Amerikan toplumunun yaşamında Superman, 87 yıldır en ikonik kahramandır. Richard Donner, Christopher Reeve ve Marlon Brando’yla Superman’i (1978) çekti. Reeve, en iyi Superman karakteriyle, Marlon Brando da kısacık rolünden aldığı astronomik ücretle sinema tarihine geçti. Çok sayıda devam filmleri yapıldı.

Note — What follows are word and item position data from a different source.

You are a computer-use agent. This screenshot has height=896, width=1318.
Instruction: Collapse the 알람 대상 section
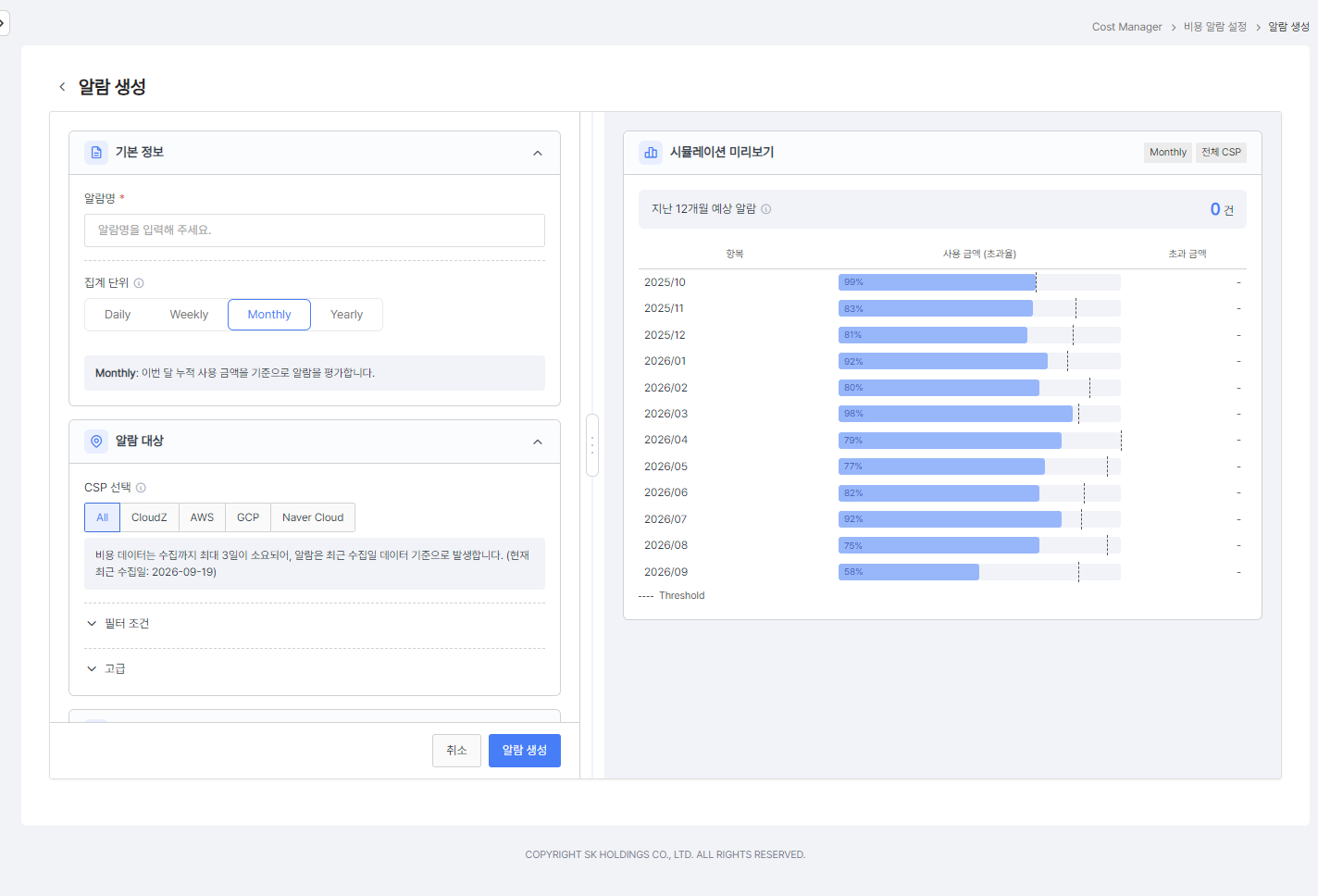click(538, 442)
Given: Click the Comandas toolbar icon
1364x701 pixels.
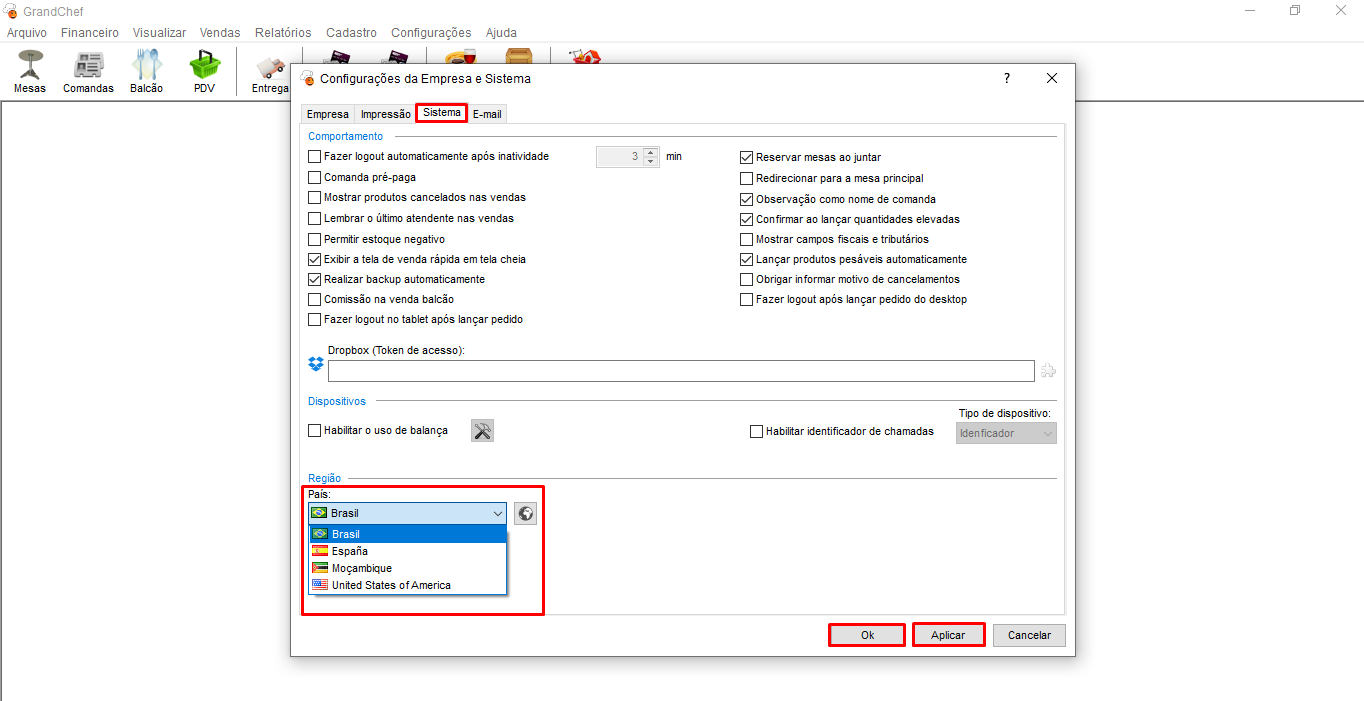Looking at the screenshot, I should (x=88, y=70).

DC Comics’in tüm mitolojisini kucaklamak isteyen yönetmen James Gunn, yeni versiyona (2025) güncel boyut katarak karakterin kökenlerine uzandı, aksiyon, komedi, dram türünü ustalıkla harmanlayarak Superman/ Clark Kent’in özüne ulaşıp hümanist yönünü ortaya çıkardı. Karşımızda güncel sorunlarla boğuşan, ayakları yere basan, duygusal, iyilik dolu bir Superman var.
Çağımızın sığınmacılık, teknoloji milyarderleri, derin devlet, sosyal medya bağımlılığı gibi sorunlarını eleştiren Gunn eski, yeni karakterleri bir araya getirmiş: Kötü adam Lex Luthor, gazeteci Lois Lane, Ultraman, Engineer, Metamorpho, Adalet Birliği, uçan köpek Krypto. Teknoloji milyarderi Luthor ikili oynar, Amerikan hükümetiyle çok yakındır, aynı zamanda totaliter Boravia devletine gizlice silah satar.

POLİTİK BİR MASAL
Halkın çok sevdiği Superman, Luthor’un entrikalarıyla bir numaralı düşman ilan edilir, adaleti sağlamak için diğer süper kahramanlar devreye girer. “En büyük gücüm insan olmaktır” diyen kahraman koruyucu, kurtarıcı iyimserliğiyle, hümanizmiyle teknokratların manipülasyonlarını, hükümetin komplolarını savar. Superman aslında Krypton gezegeninden dünyaya sığınmış bir göçmendir. Yabancı düşmanlığını vurgulayan Gunn’ın filmi politik bir masaldır, göçmenlerin kurduğu ABD’nin tarihidir, günümüzde ne yazık ki yitirilen iyiliğin, dayanışmanın gerçek değerini anlatır. İmha etmenin, öldürmenin etik olmadığını gösteren, “Herkes için bir film çektim” diyen James Gunn’ın Superman’inde David Corenswet, Rachel Brosnahan, Nicholas Hoult oynuyor. Corenswet hümanist kahramanda çok başarılı. Mekân tasarımları (Yalnızlık Kalesi bölümü) özel efektler, müzik etkileyici. Her şeye karşın etik değerlerimizi yitirmemeliyiz mesajı dikkat çekiyor.

SEVGİNİN GÜCÜYLE YAŞAMAK
Bir zamanlar büyük bir ormanda yoksul bir oduncuyla fakir karısı yaşarmış. Soğuk, açlık, yalnızlık, çocuksuzluk, 2. Dünya Savaşı’na rağmen fakir çift ormandan ayrılmaz. Fakir kadın ormanda yiyecek için Tanrı’ya yalvarırken geçen yük treninden ona doğru bir bebek atılır. Bu bebek yoksul çiftin tüm yaşamını değiştirir. The Artist’le Oscar alan Michel Hazanavicius En Değerli Hediye’de soykırım dehşetini anlatır.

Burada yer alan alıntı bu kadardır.